### TASK TO COMPLETE
Copy the data word for word, starting at the line containing "You are a computer-use" and continuing through the end of the data, with both ends included. Leave the pictures out of your answer.

========================================================================

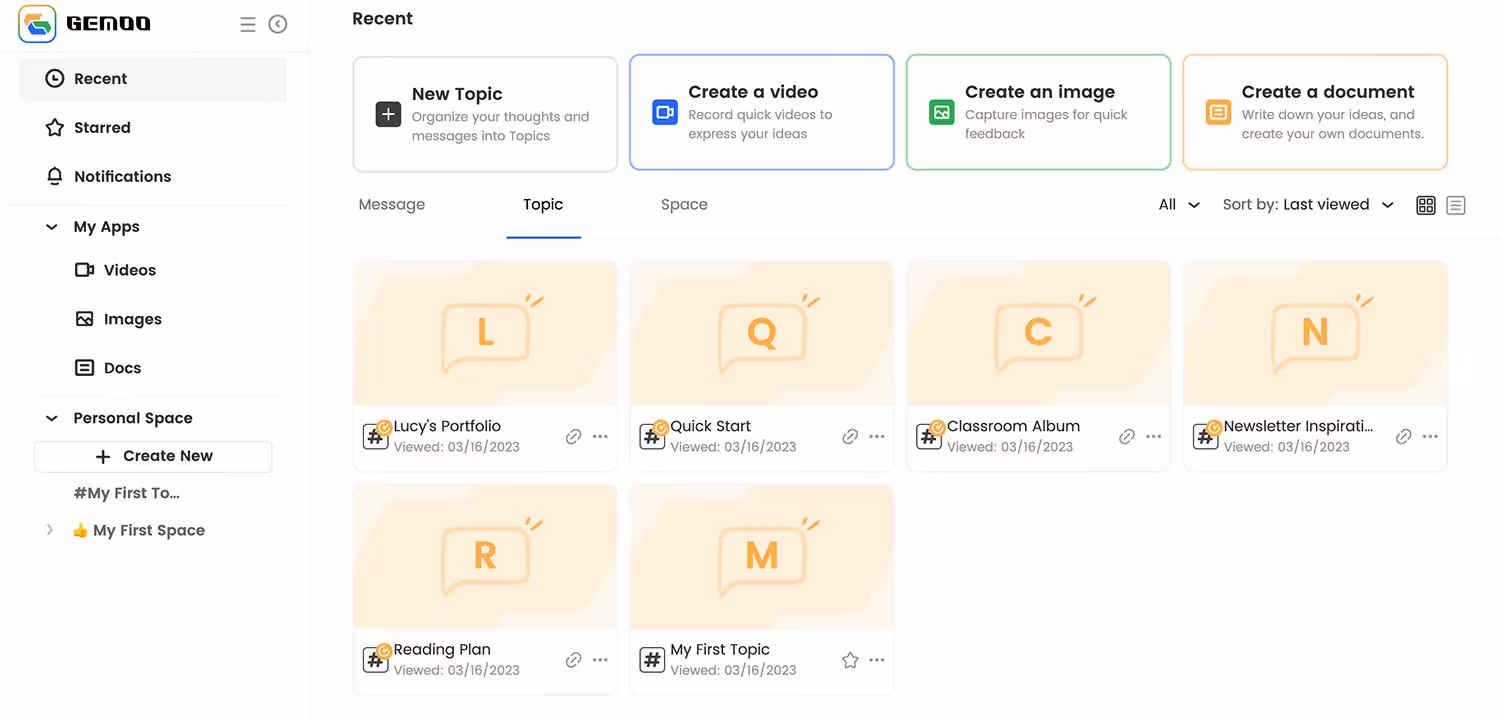Open the Videos section icon in sidebar
Viewport: 1500px width, 720px height.
pyautogui.click(x=85, y=270)
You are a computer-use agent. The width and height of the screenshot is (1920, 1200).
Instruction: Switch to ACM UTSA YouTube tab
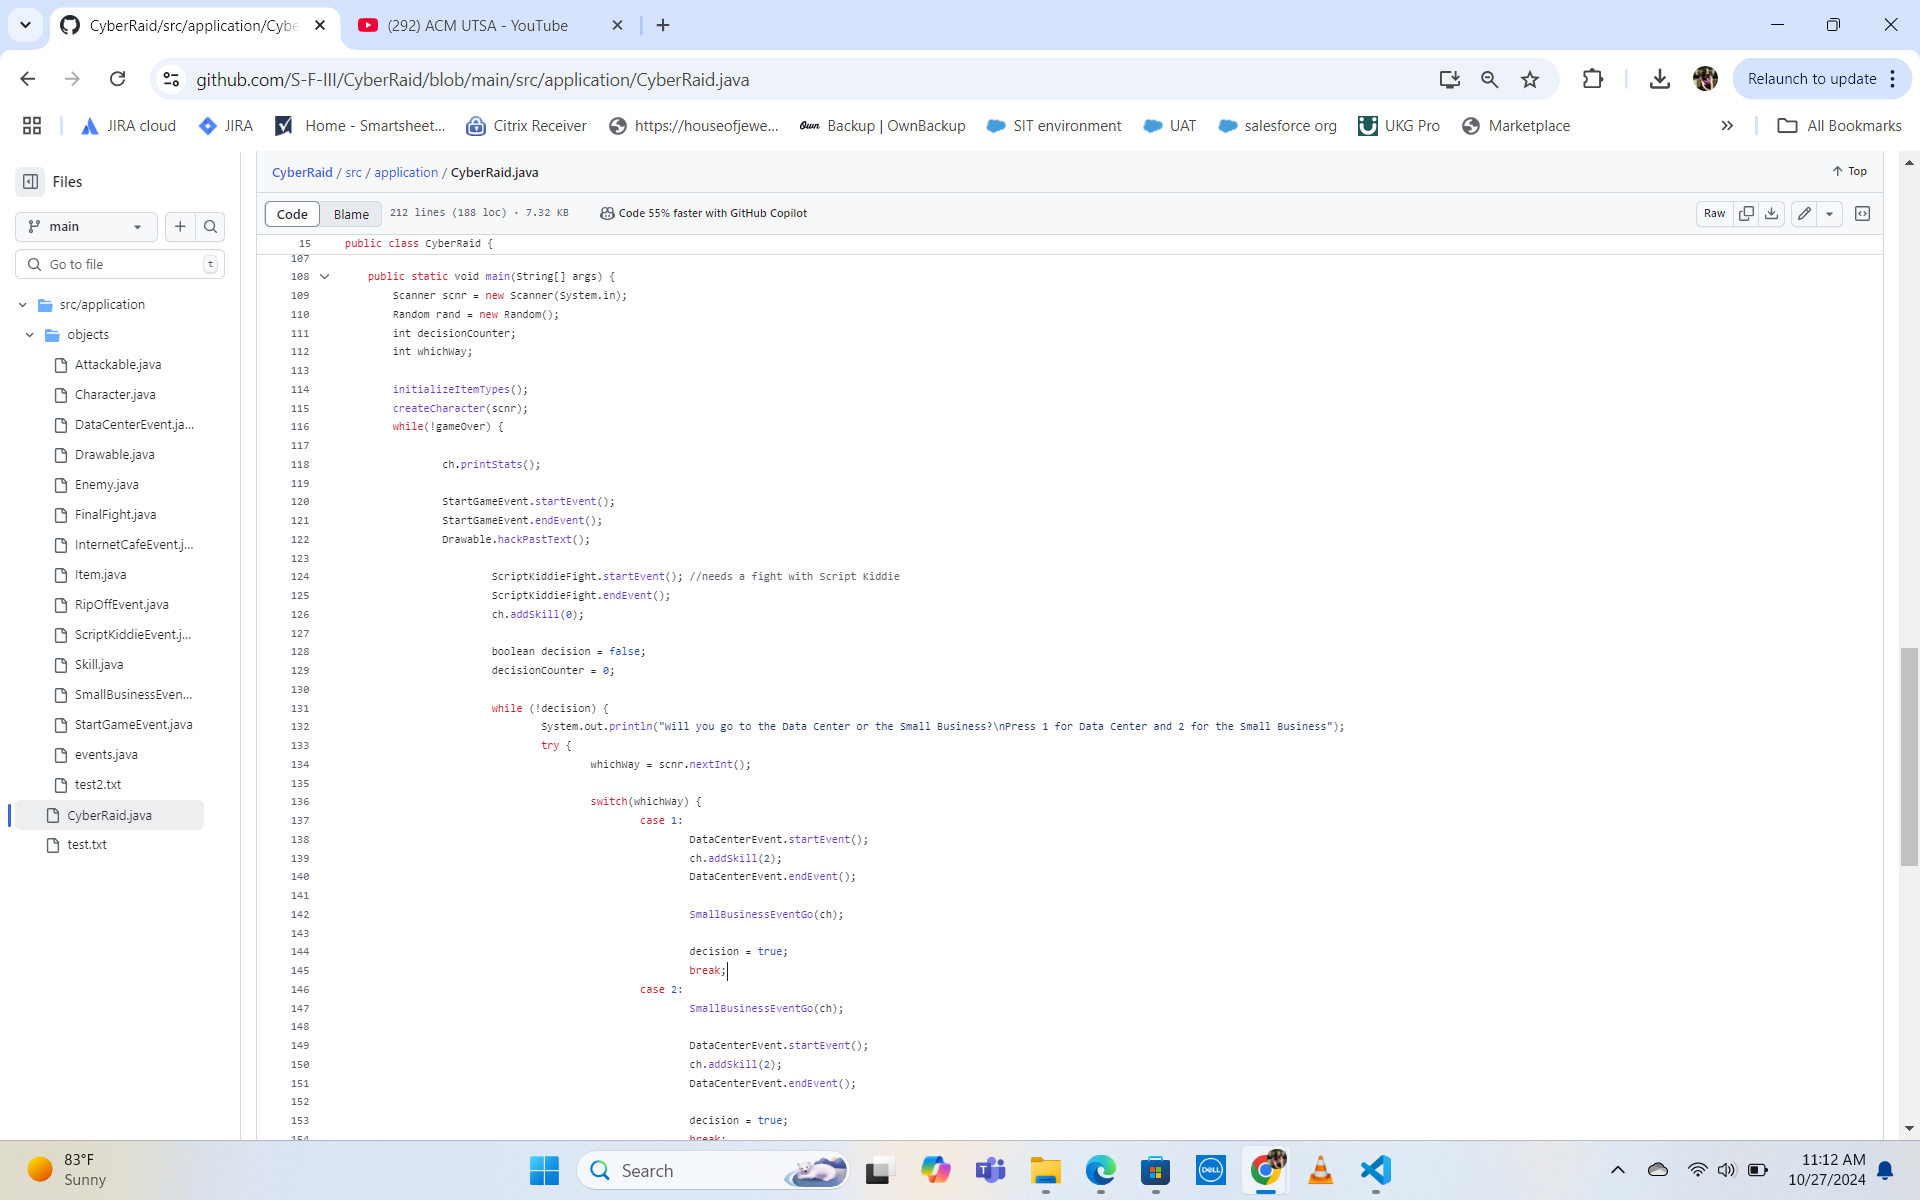[478, 25]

========================================================================

### RESPONSE BELOW
You are a computer-use agent. The width and height of the screenshot is (1920, 1200).
Instruction: Switch to ACM UTSA YouTube tab
[478, 25]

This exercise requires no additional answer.